• **YOUR OBJECTIVE**: What you return should be the exact lines from the one with "You are a GUI" to the end of the records below, both included, and no pictures.

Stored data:

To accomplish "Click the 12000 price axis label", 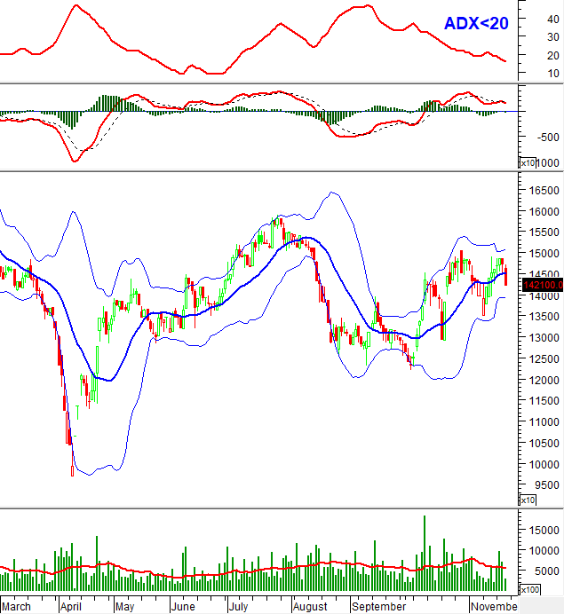I will [x=540, y=381].
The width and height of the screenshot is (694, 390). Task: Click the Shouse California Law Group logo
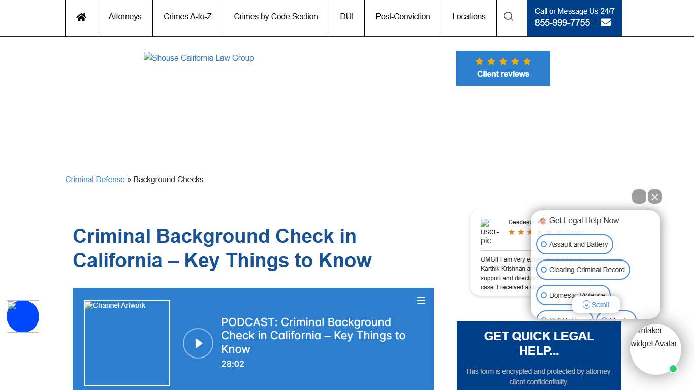(199, 58)
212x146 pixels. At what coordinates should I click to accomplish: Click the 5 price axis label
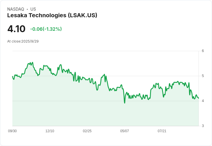coord(203,76)
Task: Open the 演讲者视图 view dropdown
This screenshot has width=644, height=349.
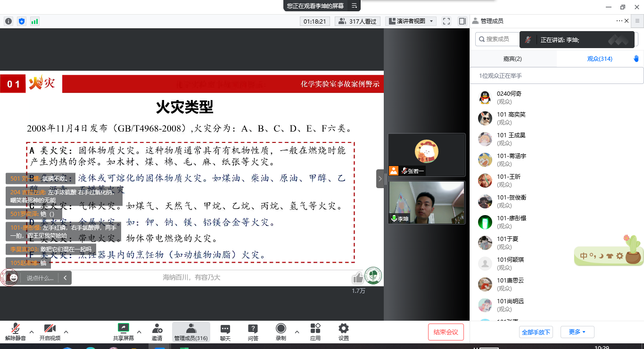Action: pos(411,21)
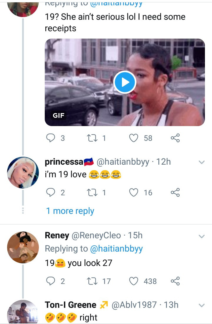Open options chevron on Reney's tweet

202,236
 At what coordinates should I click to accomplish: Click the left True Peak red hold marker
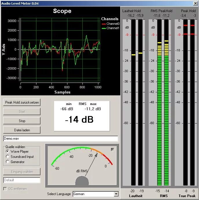185,25
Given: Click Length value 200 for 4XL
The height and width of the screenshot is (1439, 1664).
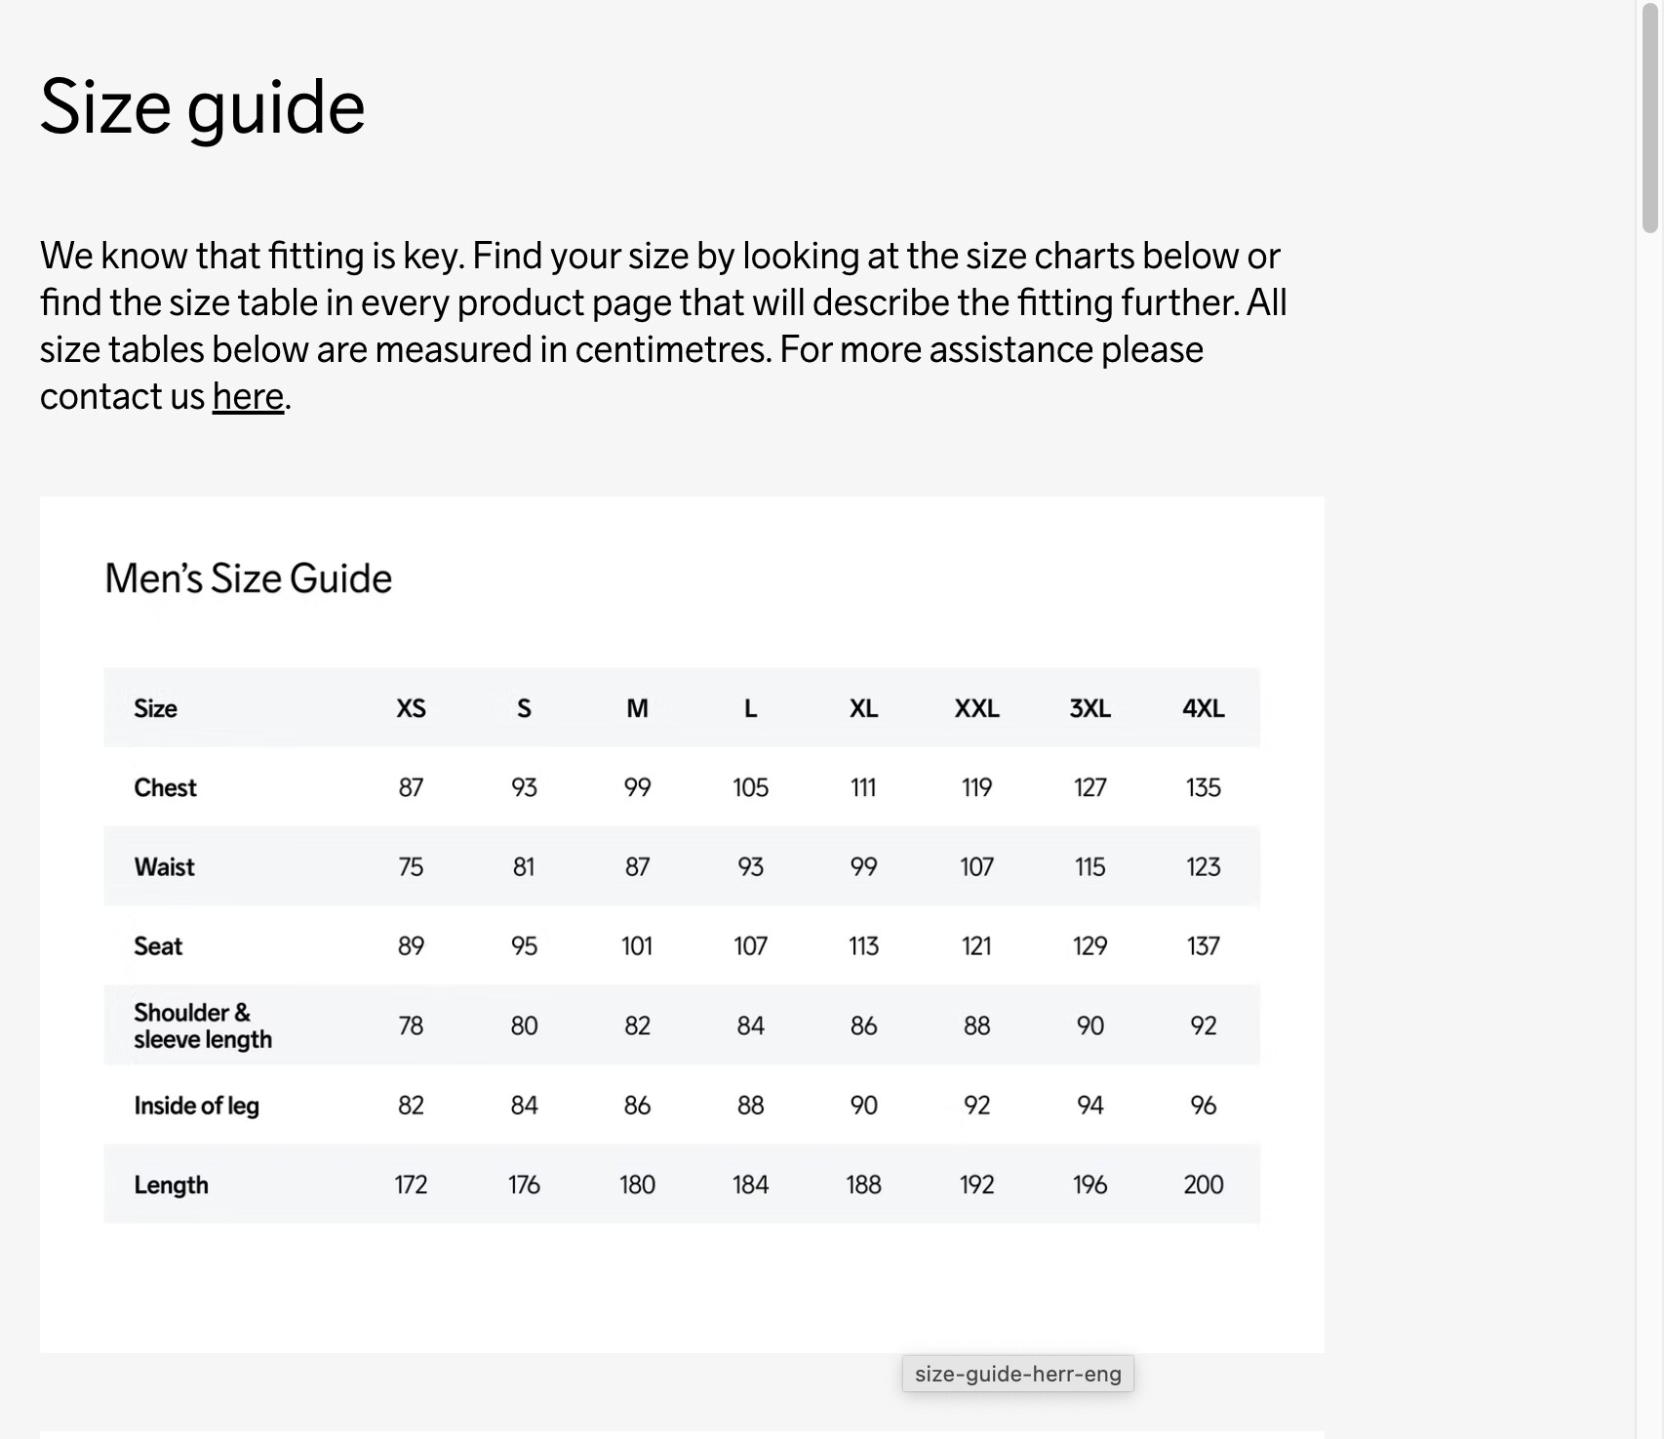Looking at the screenshot, I should tap(1203, 1184).
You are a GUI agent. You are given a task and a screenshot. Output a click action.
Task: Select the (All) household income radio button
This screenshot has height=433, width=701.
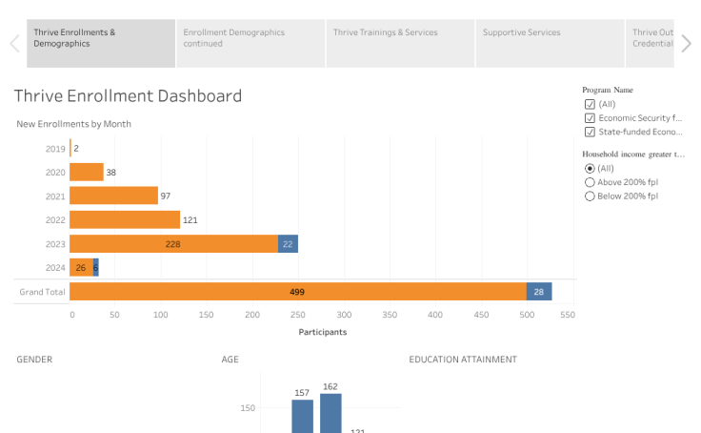(x=590, y=168)
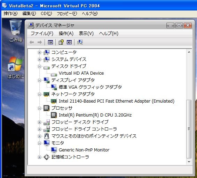Click the scan for hardware changes icon
This screenshot has width=197, height=178.
[80, 42]
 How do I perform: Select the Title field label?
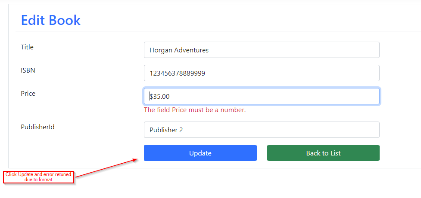click(x=27, y=47)
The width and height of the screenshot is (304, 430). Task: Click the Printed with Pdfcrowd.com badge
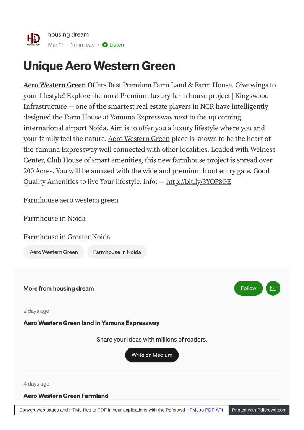tap(259, 410)
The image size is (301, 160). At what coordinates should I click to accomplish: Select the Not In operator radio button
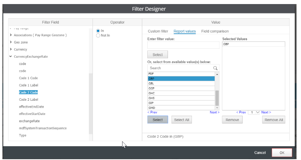tap(98, 36)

• **FINAL ANSWER**:
You are a GUI agent. You are given a task and a screenshot. Output a click action.
Task: Select the (All) household income radio button
This screenshot has height=433, width=701.
(x=590, y=168)
Click the scan for hardware changes icon
This screenshot has width=197, height=178.
[80, 42]
 How do I perform: Select the Title field label?
click(x=27, y=47)
The width and height of the screenshot is (304, 430). Task: Click the Printed with Pdfcrowd.com badge
tap(259, 410)
The image size is (301, 160). At what coordinates should I click to accomplish: Select the Not In operator radio button
tap(98, 36)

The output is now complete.